Genetic Genealogy Leads To Identification Of Serial Killer’s Youngest Victim Nearly 40 Years Later

(Photo by Josh Trujillo-Pool/Getty Images)

Marlo Safi Culture Reporter
Font Size:

Human remains believed to be of the youngest known victim of one of the country’s most prolific serial killers have been identified nearly 40 years after being discovered, numerous sources reported.

The DNA Doe Project identified the remains of Wendy Stephens by using publicly available DNA databases to find relatives of unidentified victims. At age 14 in 1983, Stephens ran away from her home in Denver, Colorado and was strangled to death by Gary Ridgway, the Green River Killer. Her remains were found near a baseball field south of Seattle, the King County Sheriff’s Office announced Monday, according to the Associated Press.

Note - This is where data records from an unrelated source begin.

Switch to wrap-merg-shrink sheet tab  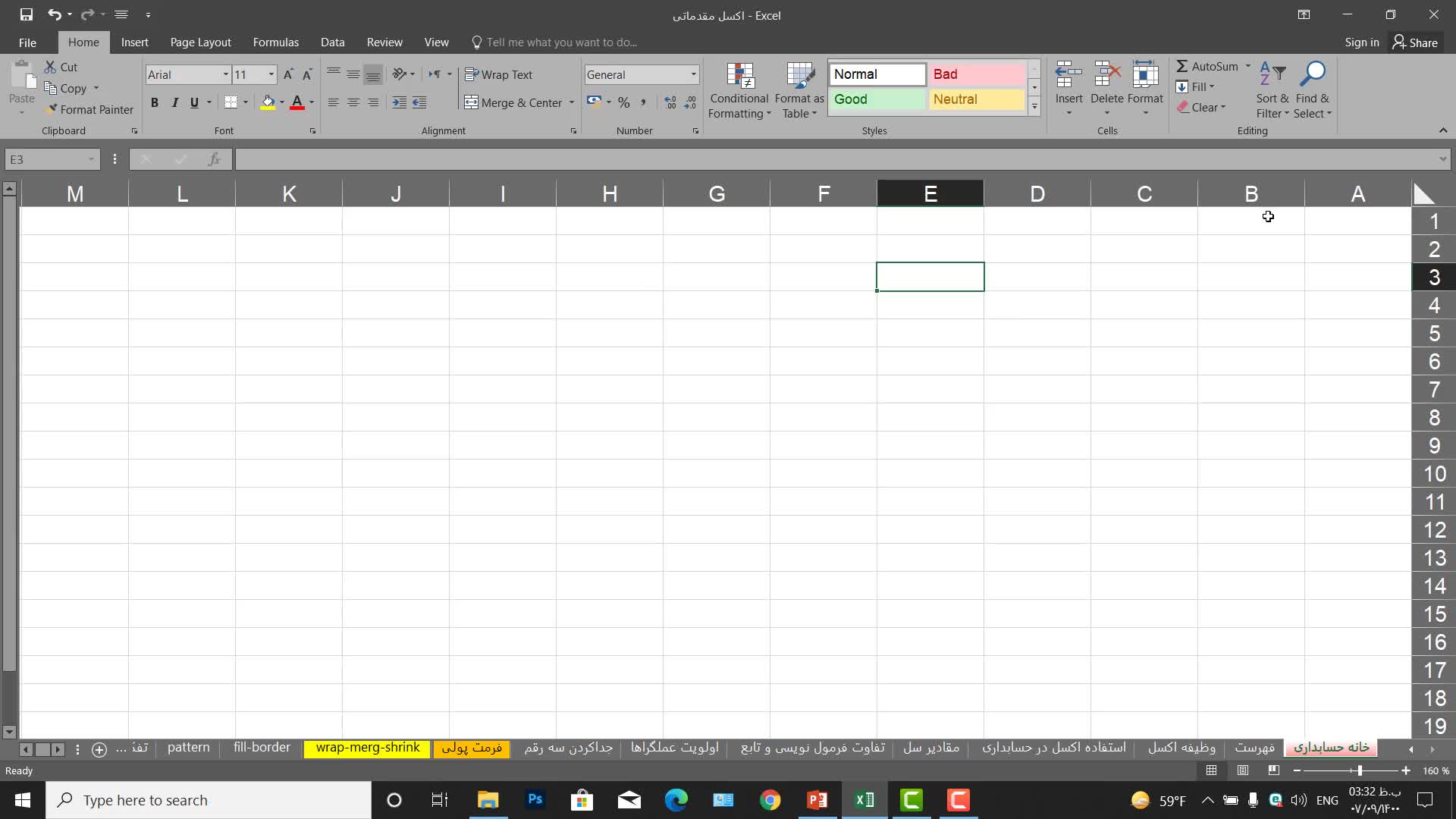[367, 748]

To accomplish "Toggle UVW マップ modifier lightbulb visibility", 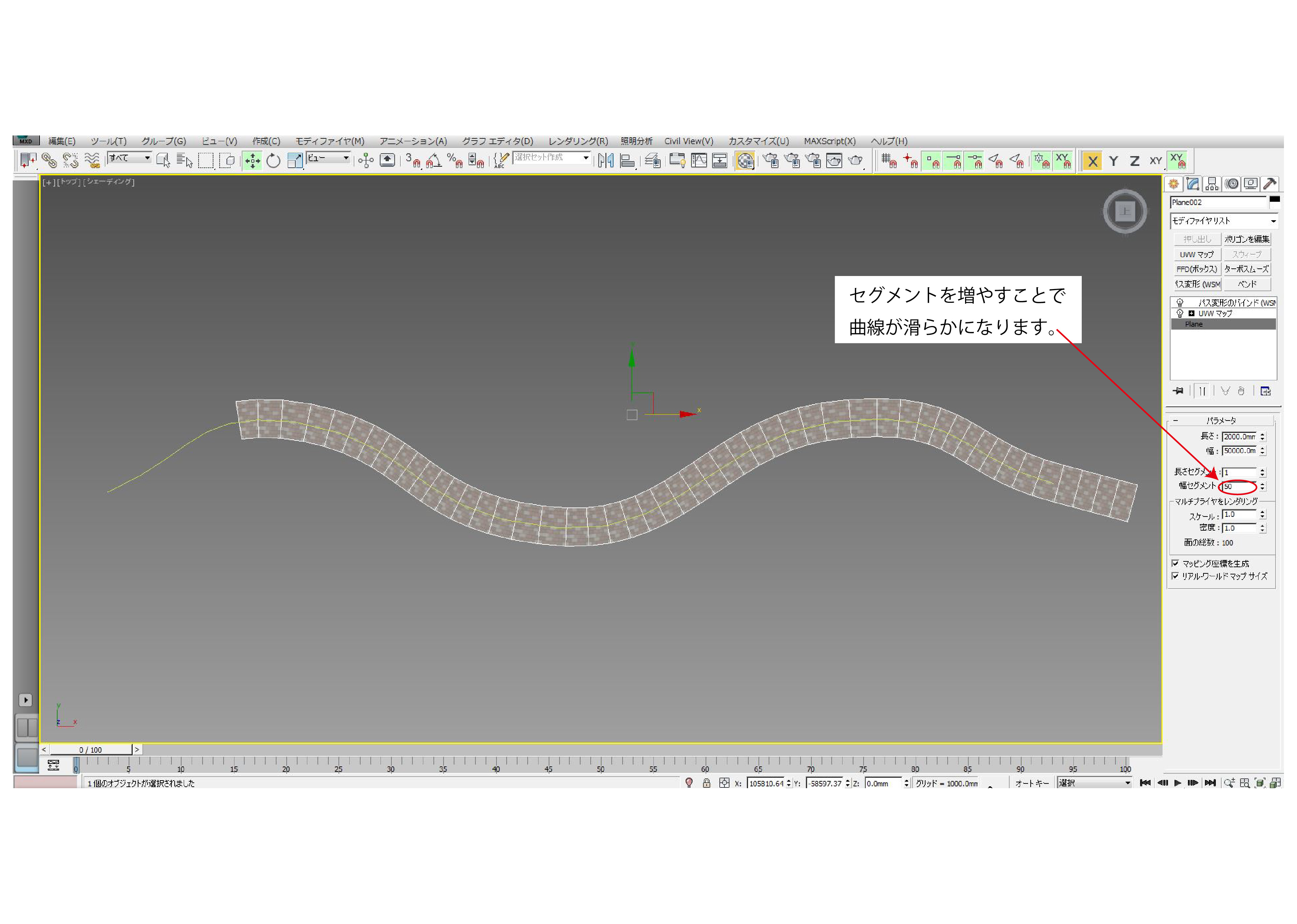I will (x=1180, y=314).
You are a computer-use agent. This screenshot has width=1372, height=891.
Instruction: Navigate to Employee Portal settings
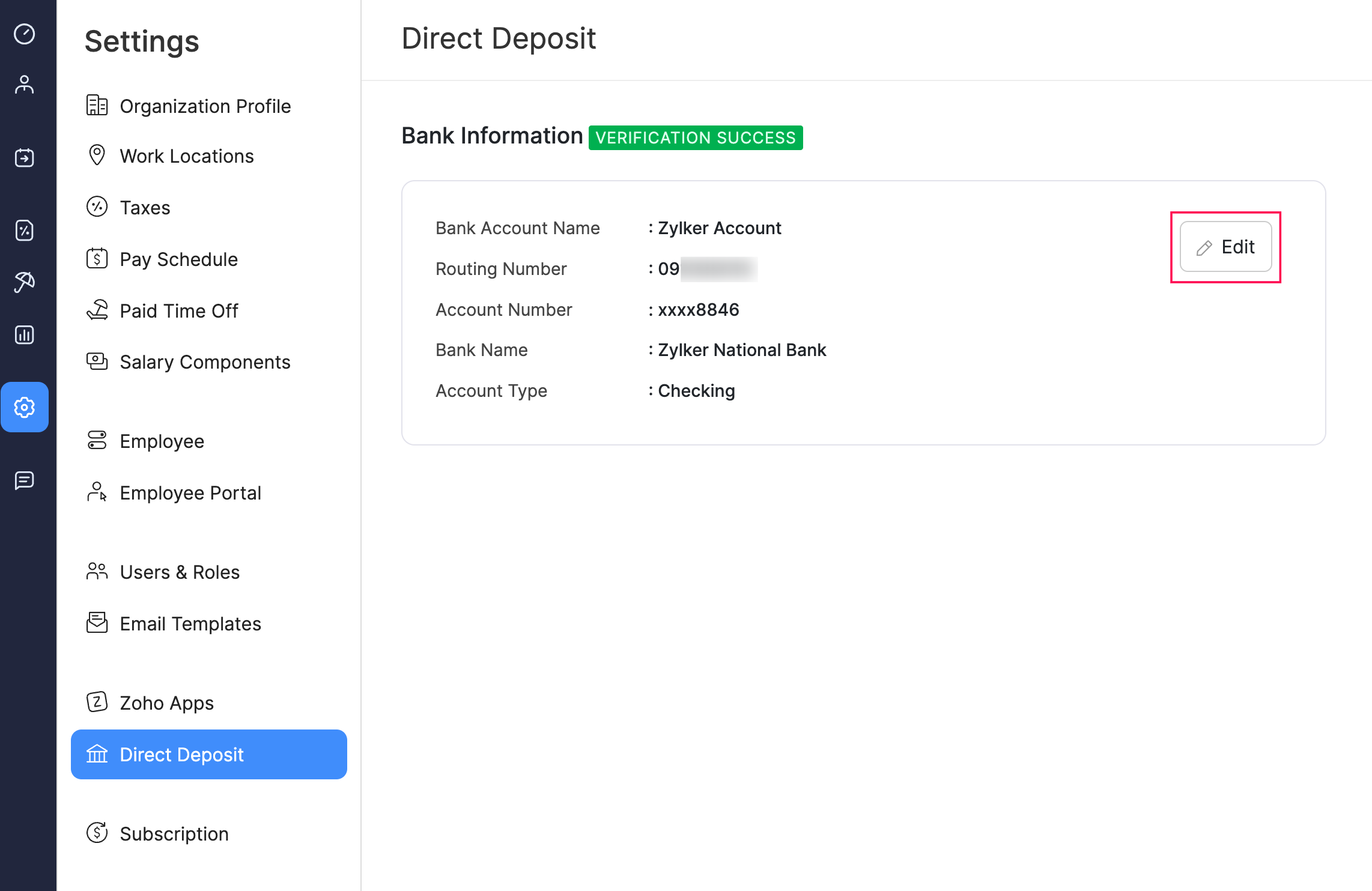click(x=190, y=493)
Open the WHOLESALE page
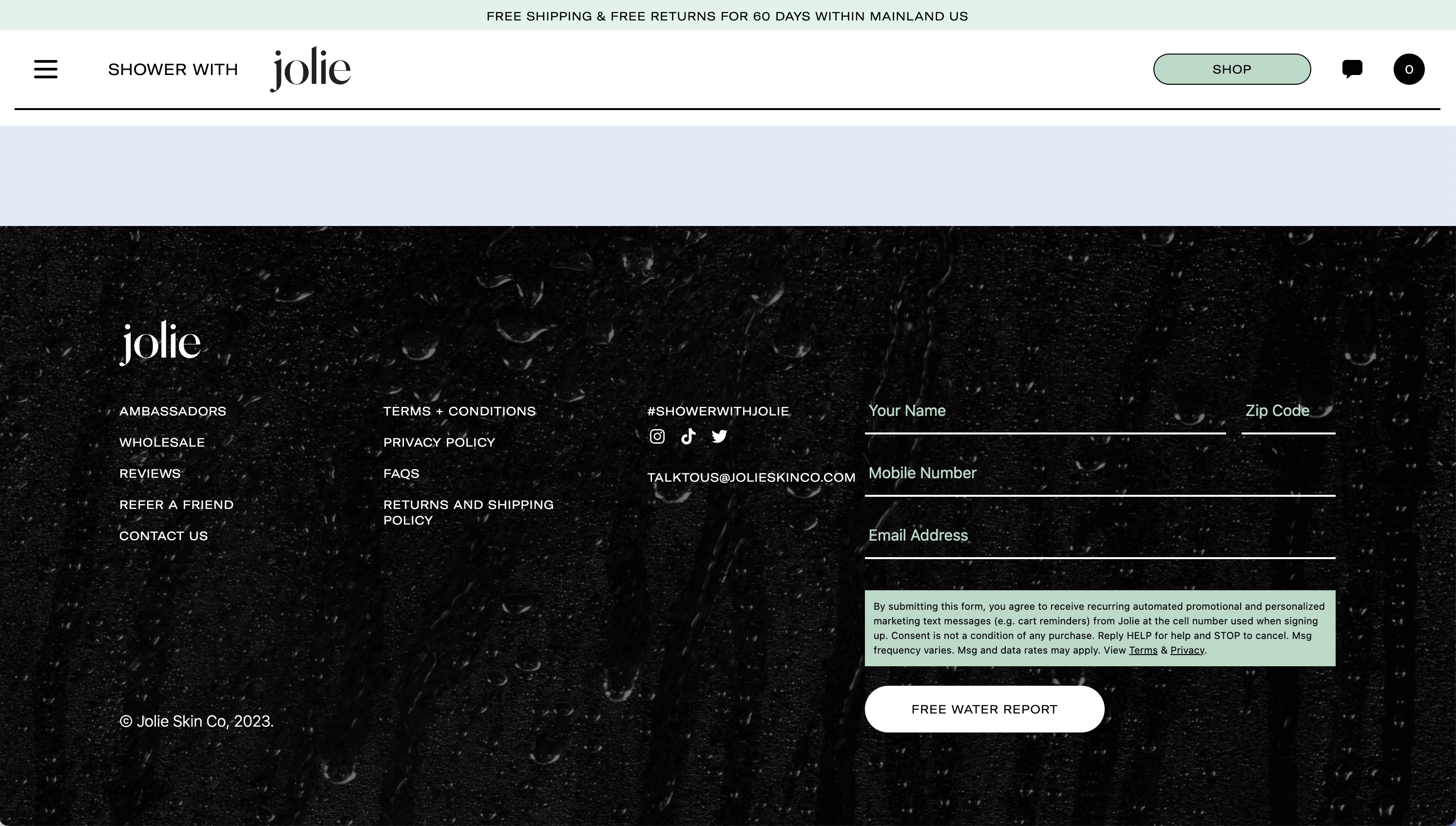Screen dimensions: 1456x826 [x=162, y=442]
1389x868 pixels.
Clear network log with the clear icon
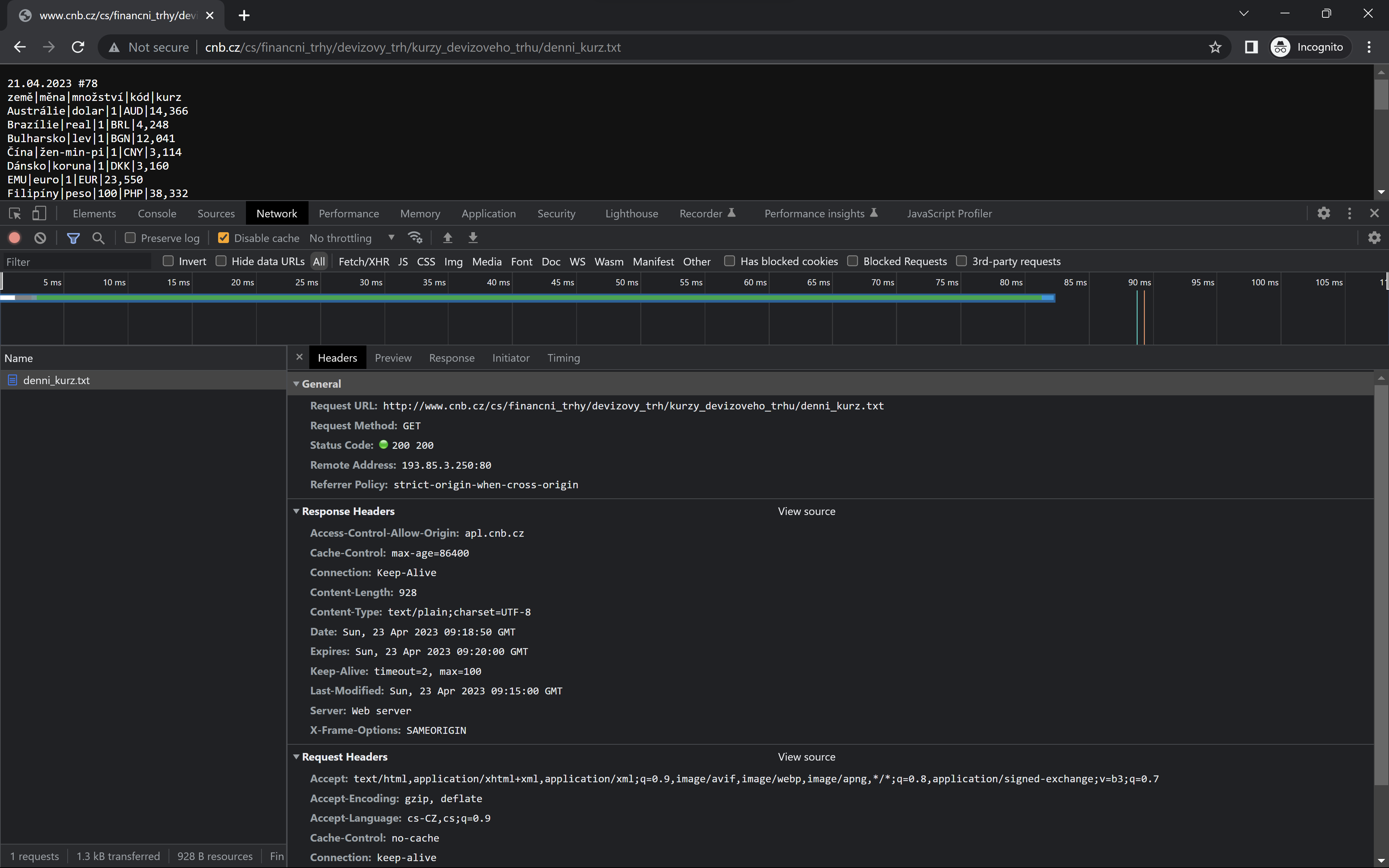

In this undated King County Prosecutor’s Office handout photo, investigators search for the remains of one of Green River killer Gary Leon Ridgway victims at a unknown location. (Photo by King County Prosecutor’s Office via Getty Images)

The DNA Doe Project said one of Stephens’ parents took a direct-to-consumer DNA test in early 2019, and uploaded the results to GEDMatch in an attempt to possibly learn about what happened to their daughter. The family then paid to upload the results to FamilyTreeDNA, and the list of DNA matches was narrowed to Wendy Stephens, so the police were notified in September, according to 9 News. (RELATED: The Most Prolific Serial Killer In US History Dead At 80)

Ridgway terrorized the Seattle area in the 1980s, primarily targeting young women who were runaways or prostitutes. He has pleaded guilty to 59 murders and was sentenced to life in prison in 2003, although the King County Sheriff’s Department continued trying to identify multiple victims, some of which had only skeletal remains.

“The manager over at the little league baseball field in Burien, his dog had come home with a bone and he thinks it looks like it might be human,” retired detective Tom Jensen told Q13 Fox about the discovery of Stephens’ remains in 1984. “We went over there and probably within five minutes one of the officers had spotted the rest of the remains.”

Virginia Graham, sister of Green River Killer victim Debra Estes, speaks in court during the sentencing of Gary Ridgway December18, 2003 in Seattle, Washington. (Photo by Josh Trujillo-Pool/Getty Images)

The body of Cheryl Wims, who was 18 years old at the time of her murder, was found less than 100 feet away from Stephens the day after her body was discovered, according to Q13 Fox.

Ridgway was identified as the Green River Killer in 2001 from a saliva sample collected in 1987. He is now 71 and is spending the rest of his life at the Washington State Penitentiary. The King County Sheriff’s Department is still working to identify two more of Ridgway’s victims, according to Q13 Fox.